Throughout my career, I’ve had the amazing privilege to be a mentor to several people, including aspiring writers and editors. Many of these relationships began with me in the role of editor. The editor-writer relationship can be many things: transactional, perfunctory, frustrating, beneficial and inspiring are just a few descriptions used.
One of my favorite yet-to-be-published novelists loves to entertain me with tales about her editor chasing her around a cabin as they argued over a short story. And she loves him for it.
When something magical occurs between an editor and a writer, it can develop into mentorship. When I left an in-house job, I was honored by the number of writers who described my approach to editing as mentorship. It is pure joy to work with people who love words, whether they are seasoned pros or beginners with sentences as wobbly as a toddler learning to walk.
What can take a relationship into the mentorship-sphere? Here’s how a few authors described it to me.
- Developing trust. Sometimes creating trust is as easy an as editor providing a few “whys” behind the edits – without being asked. It helps to show that an editor is red-penning with the story’s best interest in mind.

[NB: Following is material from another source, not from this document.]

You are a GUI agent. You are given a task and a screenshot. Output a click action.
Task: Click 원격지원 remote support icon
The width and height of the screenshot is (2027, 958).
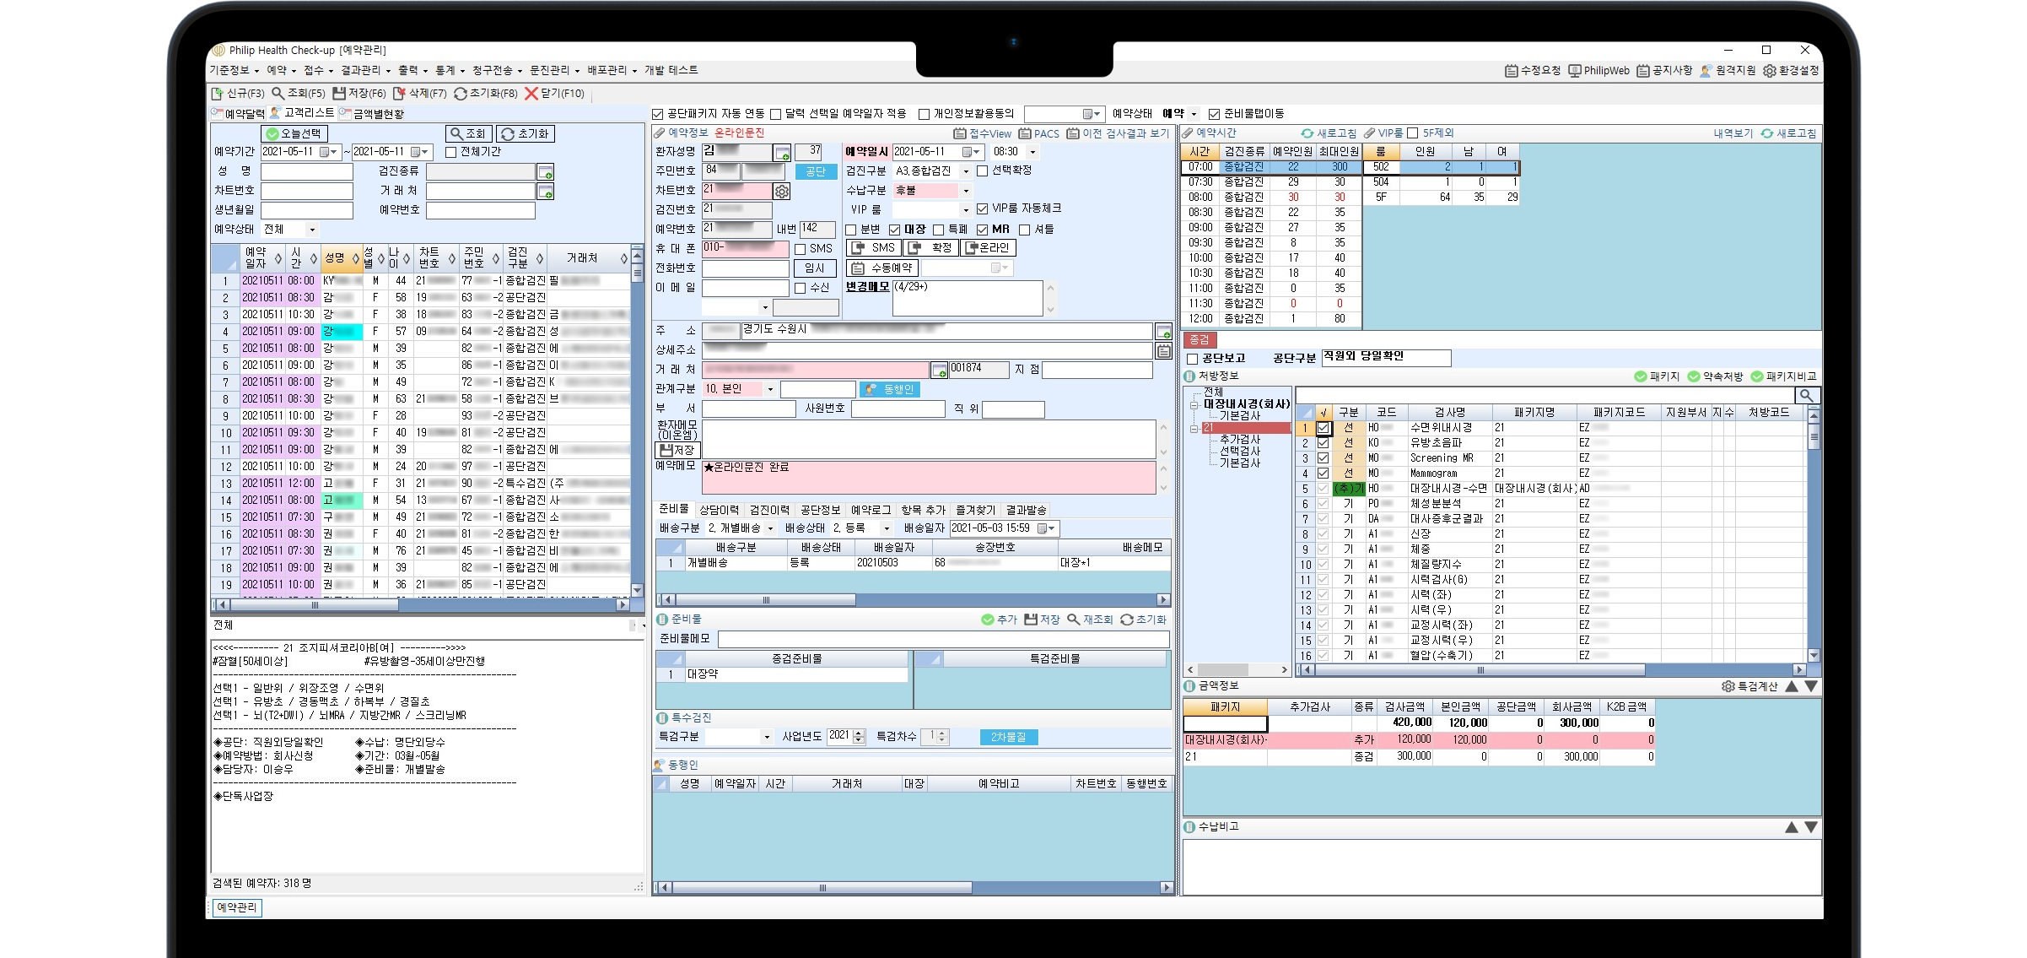pyautogui.click(x=1706, y=71)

- Understanding what the writer wants to say. My favorite moment is when an author exclaims, “that’s exactly what I meant – but I couldn’t find the words.”
- Extending a safety net. It can be talking something through a panicked reaction to edits. Or maybe it’s encouraging the scribe to “open a vein,” knowing that you’ll be there to keep the story from sliding off some curvy road.
Not every word doctor will be a mentor – sometimes you just need someone an objective perspective and a sharp red pencil.
How has a mentor helped you? If you’re a mentor, what do you recommend for these relationships?